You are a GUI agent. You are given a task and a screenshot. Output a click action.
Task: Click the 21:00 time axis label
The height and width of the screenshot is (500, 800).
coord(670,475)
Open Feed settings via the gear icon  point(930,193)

★ ★ ★ ★

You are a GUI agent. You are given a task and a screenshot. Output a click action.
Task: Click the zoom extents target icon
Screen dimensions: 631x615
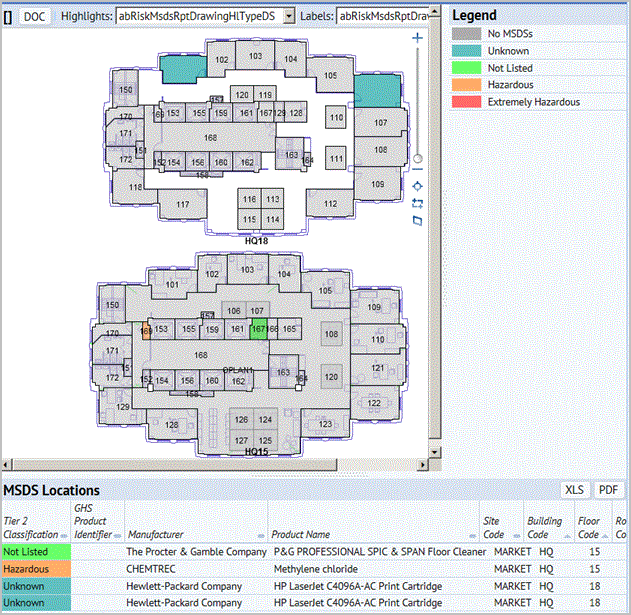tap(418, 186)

★ ★ ★ ★

Directions: Using only the entries above, output the line with "The height and", the line with "Open Feed settings", and all lines between them, exactly as they stand.

Answer section:
The height and width of the screenshot is (500, 800).
coord(670,475)
Open Feed settings via the gear icon  point(930,193)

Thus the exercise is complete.